Ten przepis też przetestowałam. Zgadzam się, są pikantne, ale pyszne, a ten zapach? Po zjedzeniu, szkoda mi było wylać pozostały sok, zrobiłam eksperyment i dolałam go do marynowanych grzybków.Za dwa tygodnie zobaczymy co z tego wyszło. Meksykanki, bo tak je nazwaliśy zostawiłam na specjalne okazje dla gości . Polecam!

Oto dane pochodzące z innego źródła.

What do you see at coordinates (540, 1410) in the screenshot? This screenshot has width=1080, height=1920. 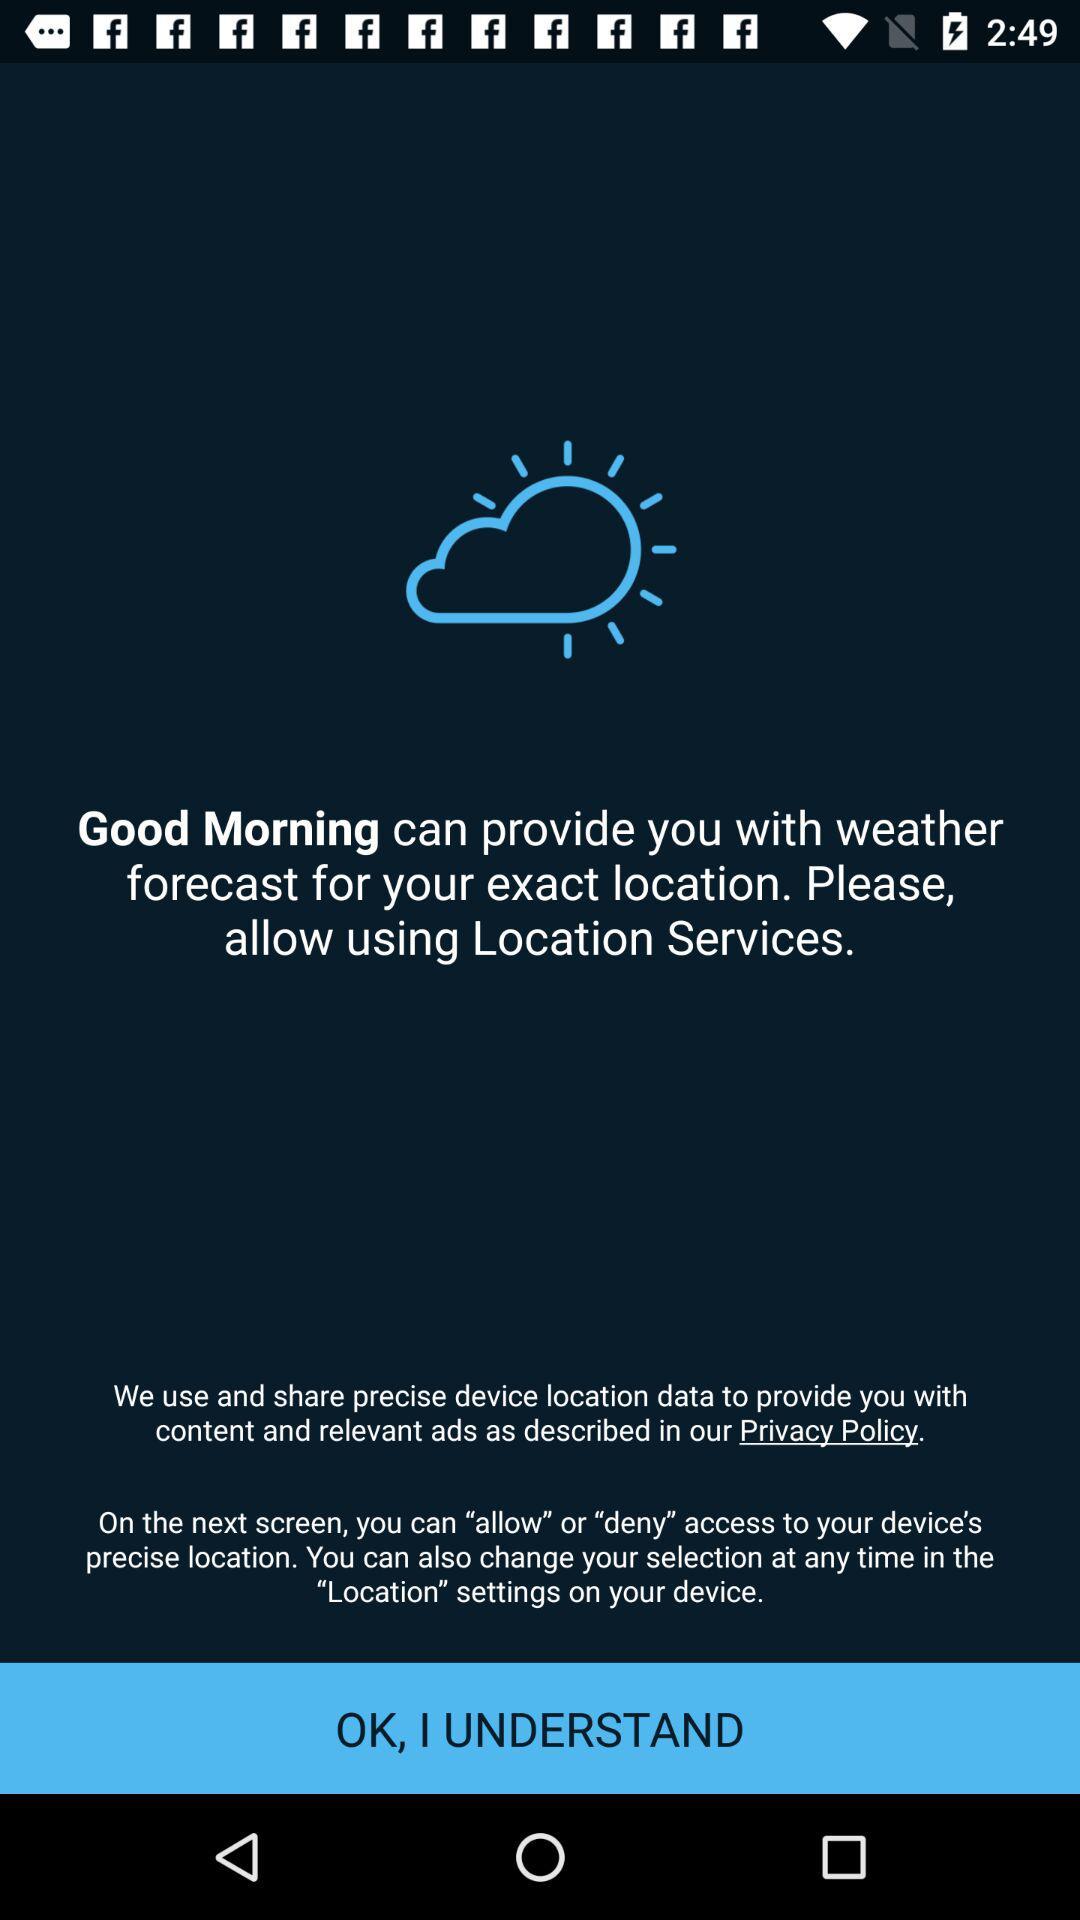 I see `we use and icon` at bounding box center [540, 1410].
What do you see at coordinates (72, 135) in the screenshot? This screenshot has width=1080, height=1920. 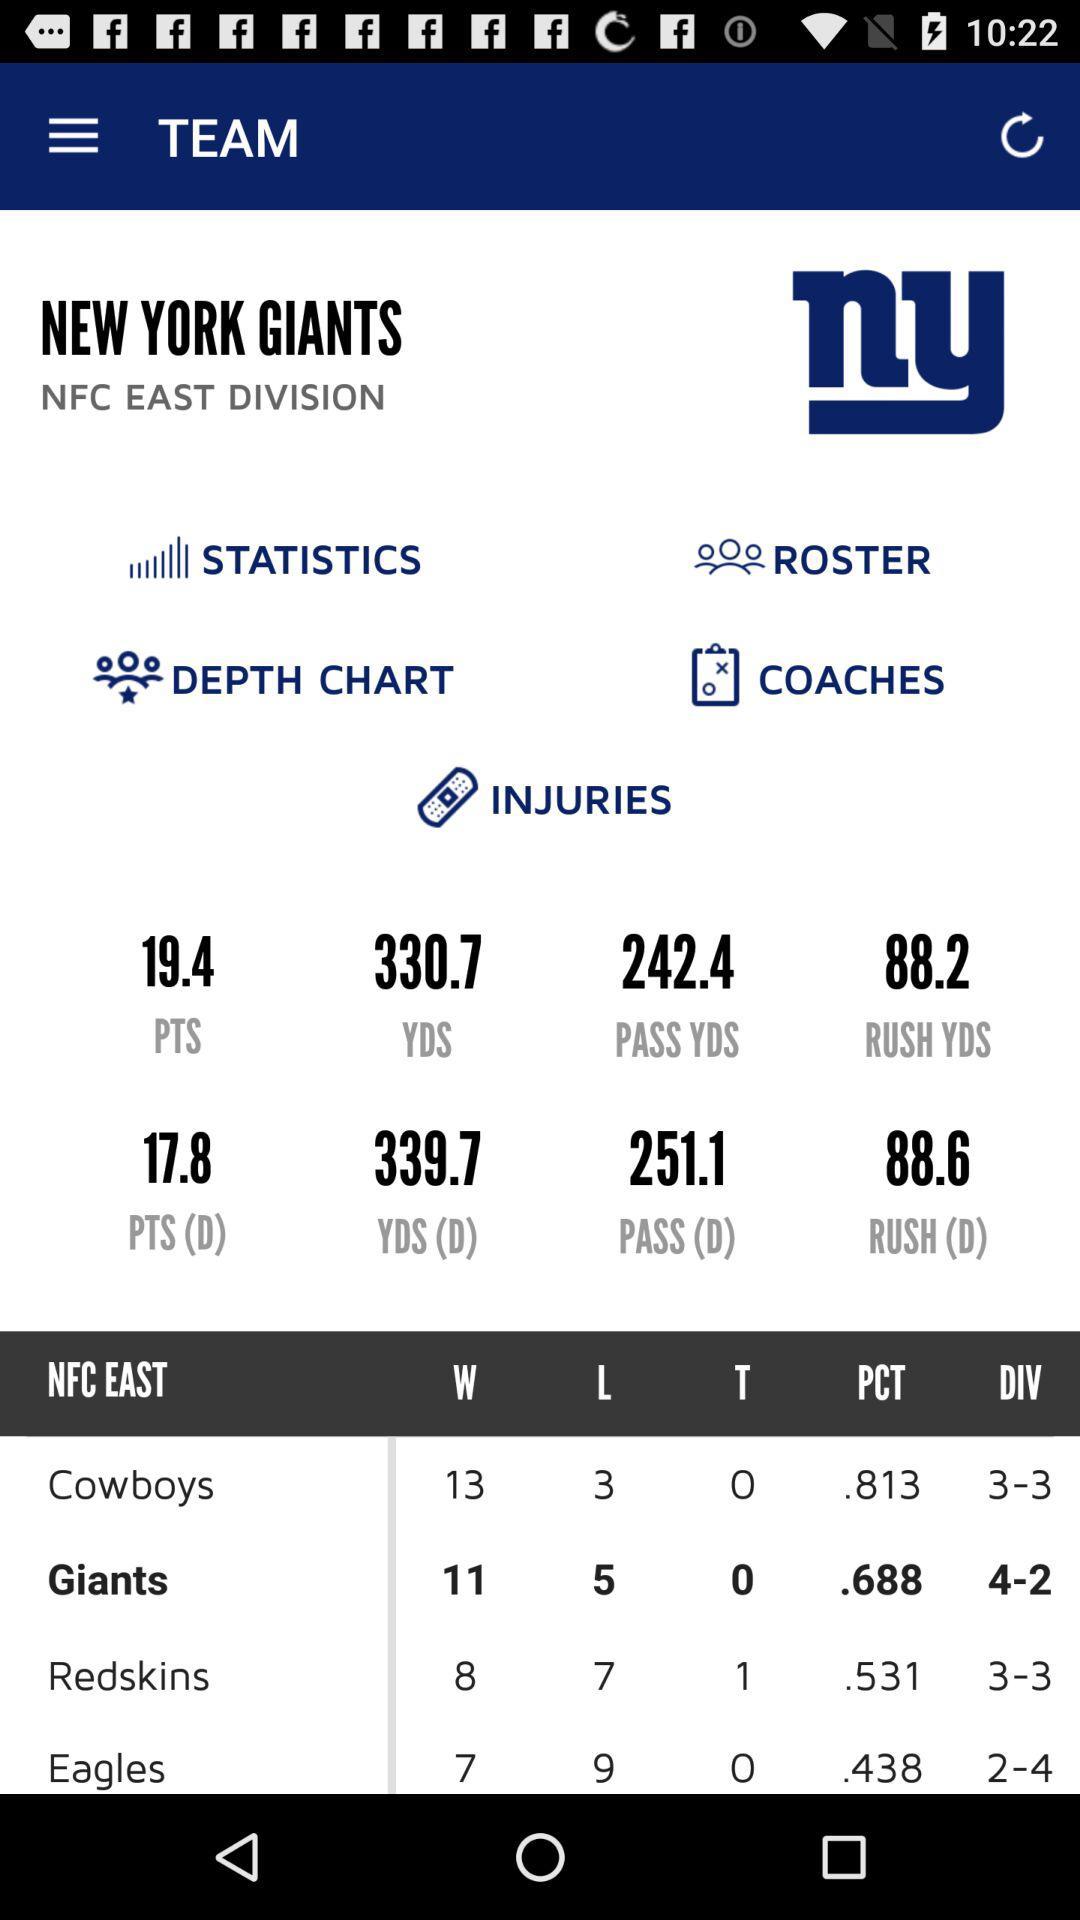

Ogórasy po meksykańsku według Twojego przepisu są rewelacyjne !!! Robiłam je w zeszłym roku i znikneły bardzo szybko :( W tym roku też zrobię- właśnie się zabieram do roboty :))
Serdecznie dziękuję za wspaniały przepis .
Pozdrawiam.
Bardzo dobre ogóreczki. Zrobiłam tylko połowę porcji i okazało się, że to za mało.
Ogóreczki wyśmienite. Zachwyciły, każdego kto próbował. Robie je juz drugi rok i napewno nie ostatni.
Ogórki PYCHOTA!!! Zrobiłam z pół porcji ale to za mało- musze dorobic!
przepisy nadesłane (2004-09-27 14:08)
opinie do przepisu:
Czy ten olej na pewnno należy zagotować? Ja zagotowałam i niestety zdecydowałam się większą część sałatki wywalić na śmietnik. Zapach zagotowanego oleju był nie do zniesienia!
Serdecznie nie polecam w tej wersji.
Babyy [9.08.2003 08:56]
Moja Szwagierka zrobiła takie ogórki - były mocno pikantne i naprawdę przepyszne, po prostu szok dla podniebienia - miły szok.